為了解決這個問題,Wang與他所在機構的一個工程師團隊和哈爾濱醫科大學第二附屬醫院的醫務人員合作,在Yu Bo的指導下創建了一個自動、客觀的方法,使用人工智能來識別基於OCT圖像的斑塊侵蝕。他們在Optica出版集團的《生物醫學光學快報》雜誌上解釋了這種新方法,並證明它足夠準確,可能作為臨床診斷的基礎。
“我們基於人工智能的新方法可以使用原始的OCT圖像自動檢測斑塊侵蝕的存在,而不需要任何額外的輸入,”Wang說。”客觀地自動檢測斑塊侵蝕的能力將減少與診斷相關的費力的人工評估。”
應用人工智能
這種新方法包括兩個主要步驟。首先,一個被稱為神經網絡的人工智能模型使用原始圖像和兩個形狀信息來預測可能出現斑塊侵蝕的區域。然後用一個基於臨床可解釋特徵的後處理算法來完善最初的預測,這些特徵模仿了專業醫生用來進行診斷的知識。
“我們必須開發一個新的人工智能模型,納入明確的形狀信息,這是用於識別OCT圖像中斑塊侵蝕的關鍵特徵,”Wang說。”底層的血管內OCT成像技術也很關鍵,因為它是目前可用於診斷活體患者斑塊侵蝕的最高分辨率成像方式。”

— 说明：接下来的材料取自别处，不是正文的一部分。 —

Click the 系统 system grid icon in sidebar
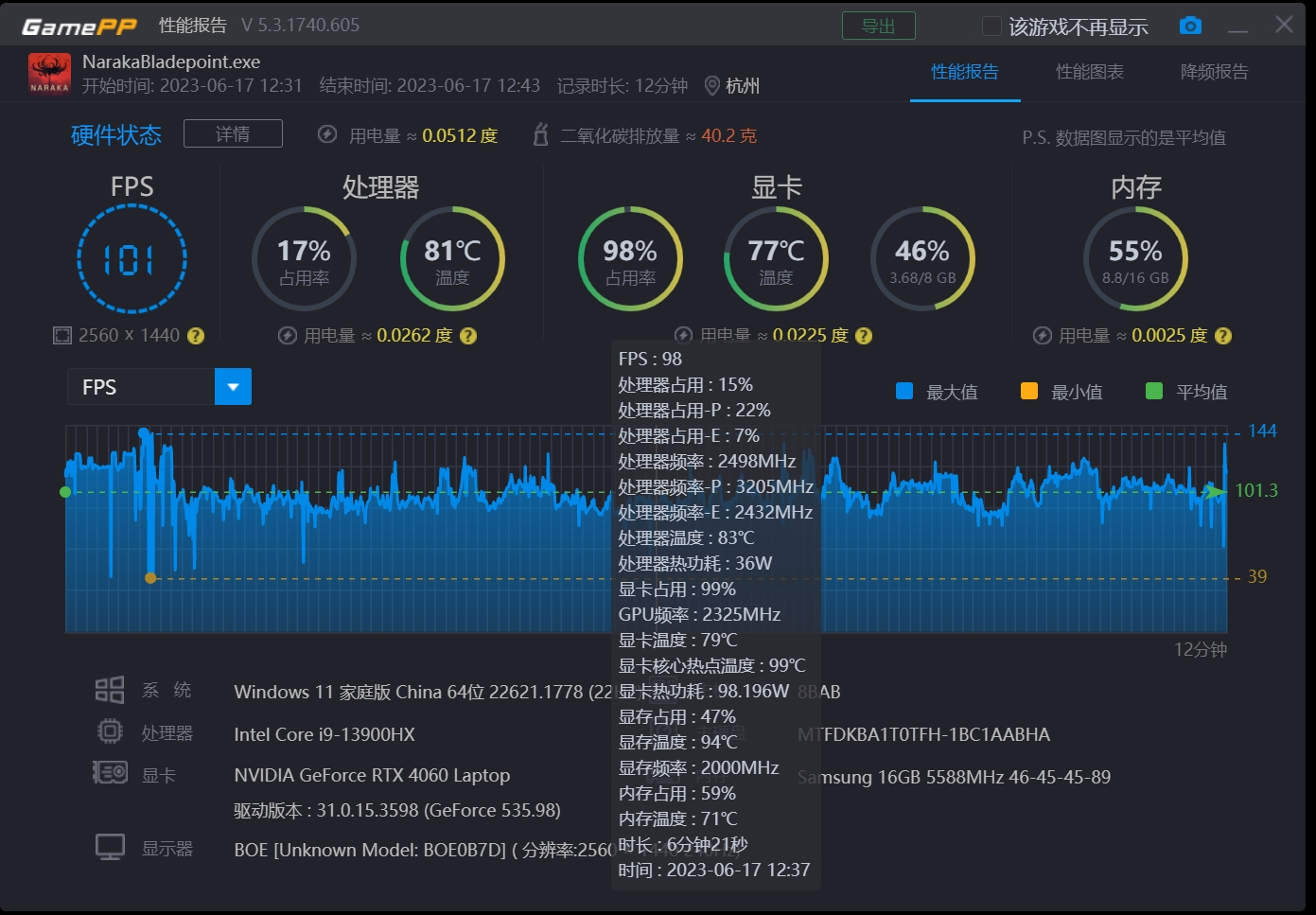This screenshot has height=915, width=1316. tap(109, 690)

當OCT用於血管內成像時,成像探頭在導管內自動向後拉,每次回拉都會產生數百張圖像。研究人員用16張有斑塊侵蝕的臨床OCT圖像的回拉和10張沒有斑塊侵蝕的3224張圖像的回拉來測試他們的方法。該自動方法正確預測了80%的斑塊侵蝕病例,有效預測值為73%。他們還發現,基於自動方法的診斷甚至與三位有經驗的醫生的診斷很匹配。
Wang說:”儘管需要進一步的安全驗證和監管批准,以便在病人身上獨立使用,但該技術可用於促進斑塊侵蝕的診斷。這將涉及醫生對算法的發現進行最後檢查,然後確定急性冠狀動脈綜合徵的原因和最佳治療策略。”
研究新的治療方法
該方法還可以通過消除耗時和繁瑣的人工圖像分析過程,對分析現有的大量OCT數據很有幫助。這可以幫助科學家改善斑塊侵蝕的識別和治療。例如,支架通常用於恢復急性冠狀動脈綜合徵患者的血流減少,但最近的研究表明,一些藥物可能提供了一種創傷性較小的替代方法。

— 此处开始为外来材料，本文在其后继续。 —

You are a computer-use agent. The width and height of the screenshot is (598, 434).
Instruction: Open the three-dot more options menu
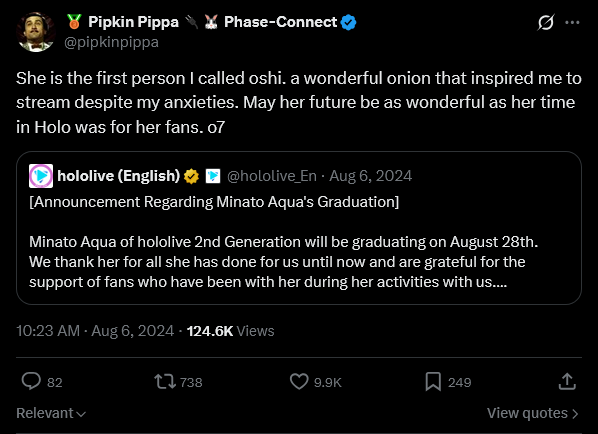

“伴隨著人工智能技術進步,血管內成像可以成為診斷冠狀動脈疾病和治療計劃的一個極其寶貴的工具,”Wang說。”在未來,這種新方法可以幫助醫生製定個性化的治療策略,對急性冠狀動脈綜合徵患者進行最佳管理”。
研究人員現在正在努力改進他們的新技術,通過更好地納入3D信息和納入更多未標記的數據來提高人工智能模型的性能。在未來,他們還計劃使用一個更大的數據集,包括一個全球人口來訓練和評估該算法。他們還希望探索如何將其用於各種臨床情況,以進一步證明其潛在的效用和價值。